Now, while it could be argued that Lego, like its games, is all about simplicity, it’s disappointing that there’s not really much innovation here. You’ll still run around collecting studs to unlock stuff, you’ll fight enemies with the same rudimentary combat system, and you’ll solve similar types of basic puzzles that you’ll feel you’ve somehow played before.
The one notable addition, however, is the inclusion of an open world aspect where players can travel around Gotham and its surrounds as they please, locating missions and points of interest while scouring for secrets and hidden characters.
While developer Traveller’s Tales should be commended for bringing a bit of freedom to the series, the open world is let down by a painfully useless mini-map system which refuses to let you zoom and pinpoint anything with accuracy. It’s also only unlocked after a fair amount of play through the standard levels; an odd concept considering how much content the open world offers.
Still, once you’re there it’s a blast flying around the city as plastic Superman, and finding the 50 playable characters alone is enough incentive to keep putting the hours in. And, if said hours alone are just not enough…
More fun with a friend
I was always more of a solo builder back in the day; I never really cared for those who followed the instructions to the letter, and I tired of being reprimanded for dismantling their creations to claim bricks I deemed more useful for my own constructions.
Things haven’t changed much in LB2 as I finished the campaign entirely solo, though the perpetually flashing Player 2 option nagged me to at least give the co-op a try.

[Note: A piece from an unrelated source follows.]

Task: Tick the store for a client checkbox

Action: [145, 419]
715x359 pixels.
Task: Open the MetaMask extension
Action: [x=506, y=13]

After testing a few levels with another Lego-loving friend, I wish I’d tackled the whole game that way: the experience is a very different one when Batman is assisted by a not-completely-useless CPU player.

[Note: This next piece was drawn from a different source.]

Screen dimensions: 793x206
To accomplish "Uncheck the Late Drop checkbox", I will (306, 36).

Solving the puzzles, however basic, is a lot more rewarding when you’re working in a team, and because so much of the game relies on switching between characters it feels a lot more natural to have another human helping you along. Plus, you’ve got one heck of a lot of ground to cover…

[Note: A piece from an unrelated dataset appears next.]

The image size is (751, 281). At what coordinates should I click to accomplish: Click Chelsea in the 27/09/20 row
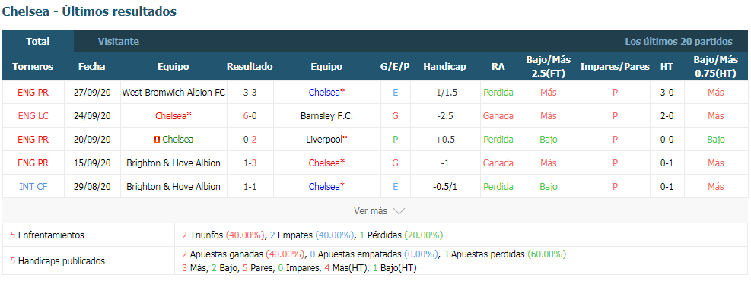(x=326, y=92)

Not your grandfather’s playset
Anyone who cobbled together the puny playsets of old will no doubt be in awe of the monstrosities that Lego is putting out today. Some sets are upwards of 10,000 pieces, but it’s the cosmetic additions that make these sets as unique as they are.
LB2 is just like one of these humongous sets, and while almost everything is made up of the traditional bricks there are all the art-directed cosmetic bits that make Lego Gotham look like Lego Gotham and not Lego Middle Earth.
Impressive visual effects make plastic look real and shiny, and the minifigs looks great as they swim through realistic water and refuse to look back at striking explosions. It’s a careful blend of chunky blocks and beautiful set-pieces, but the balance is just right between a video game world and one that could actually be put together if you had enough bricks and patience.
Another brick in the wall?
Lego Batman 2: DC Super Heroes is a fun, good-looking, and superb entry into the Lego game series. Despite feeling “samey” in many aspects, it sticks out slightly from previous games in the series thanks to the well-executed voice acting (please keep this, developers), and the attempt at a more open world style of hub (please tweak this, developers).
Aside from the tried and tested gameplay there’s an absolutely ridiculous amount of studs, Gold Bricks, and unlockable characters to find, and even a less-than-compulsive playthrough should keep the average player busy for a good 15 hours or so.
My conclusion: If you’re looking for something groundbreaking then you’d probably be better off replaying one of the many previous games instead of forking out your cash, but if you’ve never played a Lego game before or you’re a series fan then I highly recommend you skip the real Legos and instead hit your local video game store to break out the plastic.